Прощались с родителями, с женами, с детьми, но внешне все шло по раз и навсегда заведенному флотскому порядку, а в душу, в нее ж не заглянешь, и каждое утро, едва легкий туман открывал берега гавани Носси-Бэ, за пять минут до восьми на мачтах «Князя Суворова» взвивался сигнал: вахтенным начальникам приготовиться к подъему флага. Со всех кораблей в утренней тишине на все голоса неслось: «Караул! Горнисты! Барабанщики! Наверх! Команде наверх повахтенно… Во фронт стоять… Дать звонок в кают-компанию!»

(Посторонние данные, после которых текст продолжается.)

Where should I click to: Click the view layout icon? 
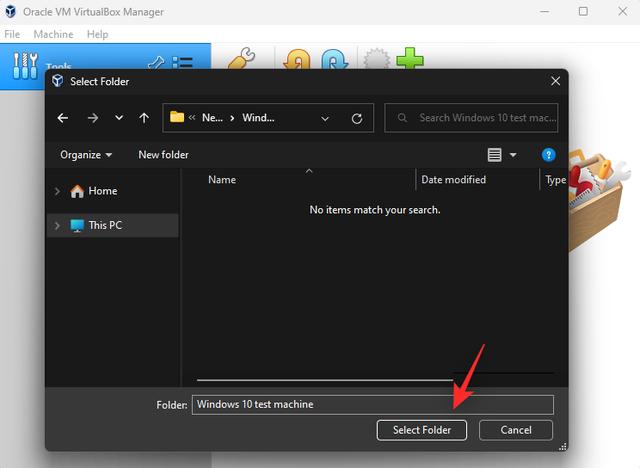tap(494, 155)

Сыпались матросские каблуки, команды выстраивались на шкафутах повахтенно, господа офицеры — на правых шканцах, караул, горнисты и барабанщики — на левых. «Смир-на!.. Слушай… На кра-ул! На флаг!» И ровно в восемь мгновение в мгновение на всех русских кораблях раздавалось: «Смир-на! Флаг поднять!» Кормовые флаги с синим андреевским крестом медленно ползли вверх.

Белые флаги с синим крестом… Белый цвет — символ незапятнанной чести, синий крест — символ веры и долга. Команды стояли смирно. Винтовки вскидывались на караул. Все снимали фуражки, матросы и офицеры. Горнисты играли «Поход», унтер-офицеры свистали в дудки, а баковые вахтенные отбивали восемь склянок. Бом, бом, бом…

Черные туземцы и таможенные чиновники с восторгом смотрели с берега. На балконе белой губернаторской виллы поднимали жалюзи, и сонный губернатор в мятой пижаме выкидывал из-под одеяла босые ноги, торопливо надевал очки. Да и как было не заглядеться на такую картину! Синее море. Синее небо. Эскадра на рейде, и бравые матросы на палубах — артиллеристы, минеры, сигнальщики и офицеры при кортиках, при белых перчатках, выбритые, надушенные, подтянутые красавчики стоят один к одному с фуражками на согнутой руке. Мощь! Сила! И броненосцы новейшие, не только старье разное по закуткам смели. Русский флот вышел в мировой океан, и людей нашли, одели, обули, научили морскому делу, и офицеров своих воспитали, слава богу, с петровских времен по крохам собирали, школили. И вышколили. Но кому, кому в руки вложила Россия судьбу этого флота? Кто должен был вести его в бой? Кто? И — за что?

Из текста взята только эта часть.